A single figure is required: the number of lines below in which the word "button" occurs.

(Saved data entries)

============================================================

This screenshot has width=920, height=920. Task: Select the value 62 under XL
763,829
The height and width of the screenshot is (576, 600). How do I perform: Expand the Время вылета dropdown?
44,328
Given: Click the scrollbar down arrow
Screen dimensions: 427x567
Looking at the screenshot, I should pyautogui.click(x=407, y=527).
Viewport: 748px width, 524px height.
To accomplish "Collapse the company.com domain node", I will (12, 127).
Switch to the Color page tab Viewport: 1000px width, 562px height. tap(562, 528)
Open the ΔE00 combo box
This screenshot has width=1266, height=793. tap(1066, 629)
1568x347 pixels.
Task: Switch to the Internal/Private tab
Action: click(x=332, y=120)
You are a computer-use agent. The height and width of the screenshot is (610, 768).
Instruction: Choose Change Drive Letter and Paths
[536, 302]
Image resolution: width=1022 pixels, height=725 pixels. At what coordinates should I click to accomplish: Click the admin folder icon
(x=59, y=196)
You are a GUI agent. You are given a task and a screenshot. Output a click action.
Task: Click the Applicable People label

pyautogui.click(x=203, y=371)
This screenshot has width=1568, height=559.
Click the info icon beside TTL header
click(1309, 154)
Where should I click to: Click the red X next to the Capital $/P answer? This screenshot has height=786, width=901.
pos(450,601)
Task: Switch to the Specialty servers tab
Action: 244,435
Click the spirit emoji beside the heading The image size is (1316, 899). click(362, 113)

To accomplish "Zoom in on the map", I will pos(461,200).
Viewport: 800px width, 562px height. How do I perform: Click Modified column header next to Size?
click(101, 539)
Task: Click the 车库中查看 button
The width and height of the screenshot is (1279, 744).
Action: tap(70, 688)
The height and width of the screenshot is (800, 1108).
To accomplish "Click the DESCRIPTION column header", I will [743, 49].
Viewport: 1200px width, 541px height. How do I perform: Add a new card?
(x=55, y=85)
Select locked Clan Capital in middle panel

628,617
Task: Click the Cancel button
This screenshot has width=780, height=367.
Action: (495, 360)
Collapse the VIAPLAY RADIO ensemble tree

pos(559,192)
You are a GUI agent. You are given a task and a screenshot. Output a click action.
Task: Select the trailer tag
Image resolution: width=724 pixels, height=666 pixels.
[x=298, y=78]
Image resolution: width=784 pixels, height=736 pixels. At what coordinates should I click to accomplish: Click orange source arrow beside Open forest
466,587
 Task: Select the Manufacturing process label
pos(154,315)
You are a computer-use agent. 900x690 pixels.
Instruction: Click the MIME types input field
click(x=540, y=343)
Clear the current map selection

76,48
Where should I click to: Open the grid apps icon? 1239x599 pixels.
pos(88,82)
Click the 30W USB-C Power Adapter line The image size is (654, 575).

============================================================

* [Solution]:
2